#### [Task 1]
Quote the case report from the words that contain "Patent vitellointestinal duct" through the words "after 6 weeks.".
#### [Task 2]
List the anomalies of the bowel that the case report says may result from the midgut's return into the abdominal cavity.
#### [Task 3]
Condense the paragraph of the case report that begins "5 months old male child came" into a short bulleted list that keeps its main facts.

Patent vitellointestinal duct with prolapse of inverted loop of small intestine: a case report
Journal of Medical Case Reports volume 1, Article number: 49 (2007)
A wide variety of anomalies may occur as a result of the vitellointestinal duct (VID) failing to obliterate completely. Most reports on symptomatic VID focus on Meckel's diverticulum, while other anomalies are given little attention. We report a case of a baby of five months who had an intestinal loop inverted through a patent VID. The inverted loop was reduced and ileostomy was done which was closed after 6 weeks.
The midgut enlarges rapidly during the first 5 weeks of gestation and becomes too large for the abdominal cavity; subsequently, it is herniated into the umbilical cord. The apex of the herniated midgut is continuous with the vitellointestinal duct and the yolk sac. The axis of the herniated midgut is formed by the superior mesenteric artery. At approximately the 10th week of gestation, the midgut begins its return into the abdominal cavity. This return occurs by a highly complex developmental process, and as a result, numerous anomalies of the bowel may ensue. These include bowel atresias and stenoses, abnormalities of the vitellointestinal duct, failure of ceacal descent, malrotation, malfixation, reversed bowel rotation and exomphalos.
5 months old male child came with unusual red colored 'Y' shaped loop emerging from the anterior abdominal wall with absent umbilicus. The parents reported that the baby had a small opening in the umbilicus since birth which discharged a sticky greenish material in very small quantity. The child was suffering from cough since 4 days leading to protrusion of the red colored mass from the umbilicus which was small initially but grew over these 4 days till it became carrot sized. Then a branch developed giving it a 'Y' shape.
On careful examination we found that the loop was the 'y' shaped fork (See Figure 1). One of the tips of the mass was discharging sticky greenish fluids suggestive of intestinal juices. The stem of the 'Y' shaped loop was protruding from umbilicus and fixed to the anterior abdominal wall. The loop was irreducible and bled on touch suggestive of mucosal surface.

(Records from a data collection)
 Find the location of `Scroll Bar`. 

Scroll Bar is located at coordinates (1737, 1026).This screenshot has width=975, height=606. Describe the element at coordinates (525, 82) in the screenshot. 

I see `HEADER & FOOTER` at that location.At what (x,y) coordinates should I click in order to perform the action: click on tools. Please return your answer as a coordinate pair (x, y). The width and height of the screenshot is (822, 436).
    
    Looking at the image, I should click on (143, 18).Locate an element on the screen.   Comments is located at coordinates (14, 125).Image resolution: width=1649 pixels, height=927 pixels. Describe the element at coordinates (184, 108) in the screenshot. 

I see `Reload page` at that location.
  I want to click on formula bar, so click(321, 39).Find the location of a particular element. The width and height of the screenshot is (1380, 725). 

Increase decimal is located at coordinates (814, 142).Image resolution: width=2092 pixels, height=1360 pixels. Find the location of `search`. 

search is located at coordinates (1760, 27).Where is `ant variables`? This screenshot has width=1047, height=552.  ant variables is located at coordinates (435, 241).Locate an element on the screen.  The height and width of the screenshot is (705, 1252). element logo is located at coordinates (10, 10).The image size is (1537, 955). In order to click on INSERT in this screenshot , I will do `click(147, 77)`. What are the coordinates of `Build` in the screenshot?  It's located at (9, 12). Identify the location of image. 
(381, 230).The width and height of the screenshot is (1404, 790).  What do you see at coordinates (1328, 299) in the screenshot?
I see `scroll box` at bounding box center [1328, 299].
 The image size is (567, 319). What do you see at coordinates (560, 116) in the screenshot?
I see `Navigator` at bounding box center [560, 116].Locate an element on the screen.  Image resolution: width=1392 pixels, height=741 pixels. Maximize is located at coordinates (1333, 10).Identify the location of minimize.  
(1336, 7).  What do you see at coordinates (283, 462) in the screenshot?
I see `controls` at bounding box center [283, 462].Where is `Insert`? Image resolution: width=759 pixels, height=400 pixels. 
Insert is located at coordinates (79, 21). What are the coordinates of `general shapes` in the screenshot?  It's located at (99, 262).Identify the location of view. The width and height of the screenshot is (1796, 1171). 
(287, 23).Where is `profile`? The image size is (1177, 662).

#### [Result 1]
Patent vitellointestinal duct with prolapse of inverted loop of small intestine: a case report
Journal of Medical Case Reports volume 1, Article number: 49 (2007)
A wide variety of anomalies may occur as a result of the vitellointestinal duct (VID) failing to obliterate completely. Most reports on symptomatic VID focus on Meckel's diverticulum, while other anomalies are given little attention. We report a case of a baby of five months who had an intestinal loop inverted through a patent VID. The inverted loop was reduced and ileostomy was done which was closed after 6 weeks.

#### [Result 2]
- Bowel atresias and stenoses
- Abnormalities of the vitellointestinal duct
- Failure of ceacal descent
- Malrotation
- Malfixation
- Reversed bowel rotation
- Exomphalos

#### [Result 3]
- A 5-month-old male child presented with an unusual red, 'Y'-shaped loop emerging from the anterior abdominal wall, with no umbilicus.
- Since birth, the baby had had a small umbilical opening that discharged a very small amount of sticky greenish material.
- A 4-day cough led to a red mass protruding from the umbilicus.
- The mass started small and grew over those 4 days to carrot size.
- A branch then developed, giving the mass its 'Y' shape.